Es ist richtig, dass strenger kontrolliert wird – vor allem bei abschließenden Prüfungen, die auch mit Qualifikationen und Berechtigungen einhergehen. Am besten vor Beginn einer Prüfung, um Schwindelversuchen vorzubeugen. Auch die Konsequenzen sollten im Vorfeld klar definiert sein. Wobei das Riskieren eines Herbsttermins auch schon abschreckend sein müsste. Eine Schule in Linz bringt sogar einen Metalldetektor bei Eintritt der Kandidaten in den Prüfungsraum zum Einsatz., um den Umlauf von Zweithandys, Smart Watches usw. zu unterbinden, eine andere erlaubt nur Schulkugelschreiber.
Grundsätzlich ist der Druck auf die Maturantinnen und Maturanten schon beachtlich. Und Präventivmaßnahmen in Ordnung – die Prüfungen selbst sollten allerdings in einer angenehmen Atmosphäre abgehalten werden.
Der Prozentsatz der Schüler, die bei abschließenden Prüfungen schwindeln, ist meiner Meinung nach eher gering. Bei Multiple Choice Aufgaben in den Fremdsprachen und in Mathematik sind die aufsichtsführenden Lehrpersonen gefordert, gut aufpassen. In Englisch zum Beispiel bleibt bei der größten Hürde, dem Hörverständnis, allerdings keine Zeit zum Schwindeln. Die Abgabe muss in weniger als einer Minute nach dem Durchlauf einer MP 3 Datei erfolgen – mit Übertragung der Lösungen auf ein Antwortblatt. Das bedeutet für die Kandidaten wirklich enormen Stress - der bei einer Klausur dieses Formats ohnehin sehr groß ist. Ausreichendes Nachdenken sollte ermöglicht werden, ansonsten kommt es ebenfalls zu Verfälschungen bei der Kompetenzermittlung. Aber die Vorgaben kommen vom Ministerium und sind für alle gleich anzuwenden.

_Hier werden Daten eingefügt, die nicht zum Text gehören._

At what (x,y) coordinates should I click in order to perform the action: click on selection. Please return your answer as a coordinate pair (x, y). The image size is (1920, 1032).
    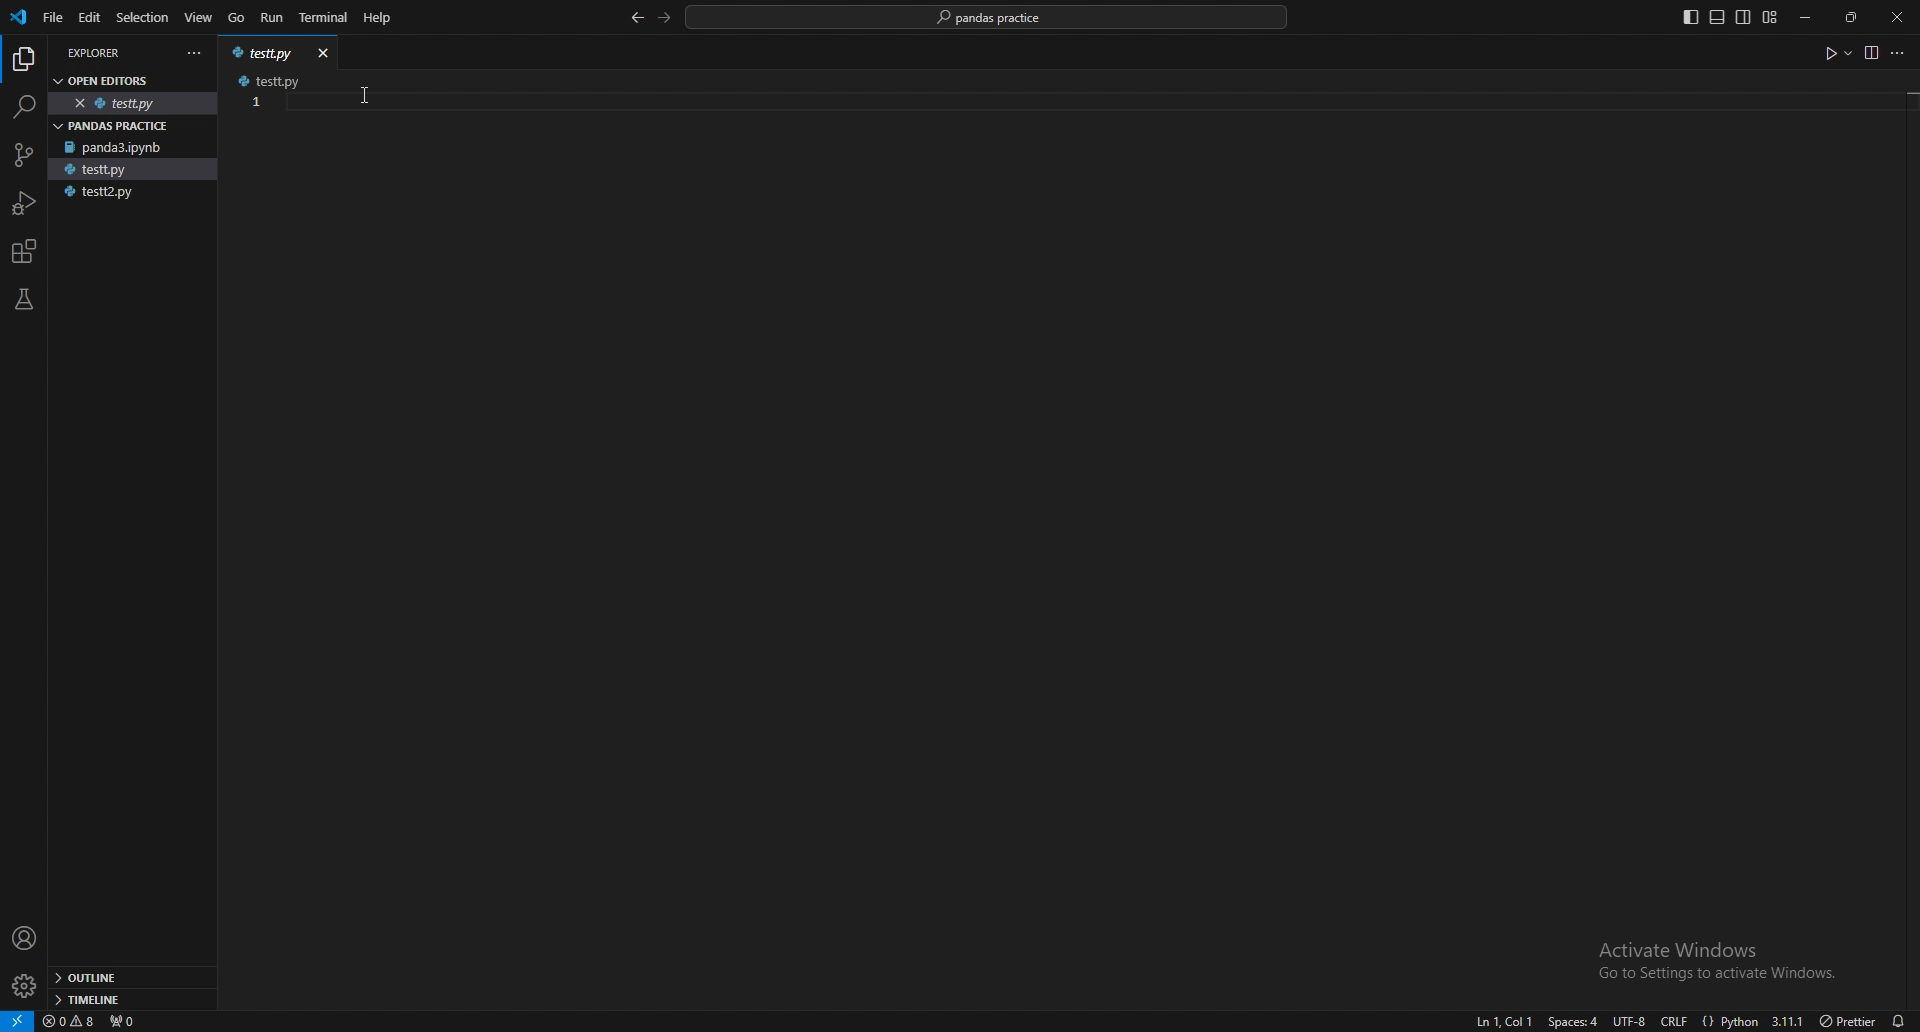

Mag sein, dass das Distance Learning das Vertrauen vieler Schüler in sich selbst geschädigt hat und sie dadurch vermehrt zum Schwindeln neigen. Weil sie denken im Gegensatz zu früheren Jahrgängen mehr Defizite durch die Covid-Zeit angehäuft zu haben. Mitnichten, glaube ich. Die Resultate bei der Zentralmatura dürften kaum schlechter als in den letzten Jahren sein. Da nun die schriftlichen Prüfungen vorbei sind, beginnt nun die Vorbereitung auf den mündlichen Teil. Damit hat man dann wieder eine „vollwertige Matura“ in der Tasche. Das schafft Selbstbewusstsein und die Vorbereitung auf diese lenkt vor allem von den anderen „Grauslichkeiten“ ab, die rund um uns passieren. Ein Stück wiedergewonnene Normalität ist das – und das ist gut so!